• WHAT IS BEING ASKED:
After repeating the line containing "אוקטובר 2021 (132, 2210)", stop; until then, repeat each line of the listing below exactly, starting with the first.
RECORDS PROVIDED Start Marker
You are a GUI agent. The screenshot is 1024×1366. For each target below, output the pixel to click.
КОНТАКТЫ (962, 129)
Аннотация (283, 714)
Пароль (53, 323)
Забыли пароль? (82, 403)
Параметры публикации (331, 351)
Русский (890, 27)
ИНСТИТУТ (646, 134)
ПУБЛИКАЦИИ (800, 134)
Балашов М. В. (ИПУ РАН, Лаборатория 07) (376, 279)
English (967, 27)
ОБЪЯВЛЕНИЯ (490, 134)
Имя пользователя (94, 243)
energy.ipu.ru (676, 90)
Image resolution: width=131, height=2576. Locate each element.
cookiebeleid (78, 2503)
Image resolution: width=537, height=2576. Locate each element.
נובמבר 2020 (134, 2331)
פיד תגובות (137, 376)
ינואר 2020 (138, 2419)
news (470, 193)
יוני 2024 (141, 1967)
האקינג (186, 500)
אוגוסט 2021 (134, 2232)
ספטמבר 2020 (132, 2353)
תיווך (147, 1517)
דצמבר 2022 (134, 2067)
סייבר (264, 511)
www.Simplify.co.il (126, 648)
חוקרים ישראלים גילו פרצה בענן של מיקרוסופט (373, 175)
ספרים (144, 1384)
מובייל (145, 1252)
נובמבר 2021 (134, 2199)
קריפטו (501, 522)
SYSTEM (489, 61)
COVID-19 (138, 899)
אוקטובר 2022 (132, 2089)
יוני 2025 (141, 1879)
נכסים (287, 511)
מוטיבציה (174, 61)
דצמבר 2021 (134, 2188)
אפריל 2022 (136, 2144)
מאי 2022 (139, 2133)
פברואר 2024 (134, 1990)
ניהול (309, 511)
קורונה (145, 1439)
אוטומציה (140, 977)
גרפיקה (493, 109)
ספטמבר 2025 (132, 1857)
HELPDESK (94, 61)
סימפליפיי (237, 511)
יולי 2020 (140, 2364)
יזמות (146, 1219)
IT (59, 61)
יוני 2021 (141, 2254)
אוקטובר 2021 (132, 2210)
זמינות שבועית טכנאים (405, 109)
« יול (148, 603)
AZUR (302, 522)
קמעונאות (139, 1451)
RECORDS PROVIDED End Marker
• EXERCISE RESPONSE:
You are a GUI agent. The screenshot is 1024×1366. For each target below, output the pixel to click.
КОНТАКТЫ (962, 129)
Аннотация (283, 714)
Пароль (53, 323)
Забыли пароль? (82, 403)
Параметры публикации (331, 351)
Русский (890, 27)
ИНСТИТУТ (646, 134)
ПУБЛИКАЦИИ (800, 134)
Балашов М. В. (ИПУ РАН, Лаборатория 07) (376, 279)
English (967, 27)
ОБЪЯВЛЕНИЯ (490, 134)
Имя пользователя (94, 243)
energy.ipu.ru (676, 90)
Image resolution: width=131, height=2576. Locate each element.
cookiebeleid (78, 2503)
Image resolution: width=537, height=2576. Locate each element.
נובמבר 2020 (134, 2331)
פיד תגובות (137, 376)
ינואר 2020 (138, 2419)
news (470, 193)
יוני 2024 (141, 1967)
האקינג (186, 500)
אוגוסט 2021 (134, 2232)
ספטמבר 2020 (132, 2353)
תיווך (147, 1517)
דצמבר 2022 (134, 2067)
סייבר (264, 511)
www.Simplify.co.il (126, 648)
חוקרים ישראלים גילו פרצה בענן של מיקרוסופט (373, 175)
ספרים (144, 1384)
מובייל (145, 1252)
נובמבר 2021 (134, 2199)
קריפטו (501, 522)
SYSTEM (489, 61)
COVID-19 (138, 899)
אוקטובר 2022 (132, 2089)
יוני 2025 (141, 1879)
נכסים (287, 511)
מוטיבציה (174, 61)
דצמבר 2021 (134, 2188)
אפריל 2022 (136, 2144)
מאי 2022 (139, 2133)
פברואר 2024 (134, 1990)
ניהול (309, 511)
קורונה (145, 1439)
אוטומציה (140, 977)
גרפיקה (493, 109)
ספטמבר 2025 (132, 1857)
HELPDESK (94, 61)
סימפליפיי (237, 511)
יולי 2020 (140, 2364)
יזמות (146, 1219)
IT (59, 61)
יוני 2021 (141, 2254)
אוקטובר 2021 (132, 2210)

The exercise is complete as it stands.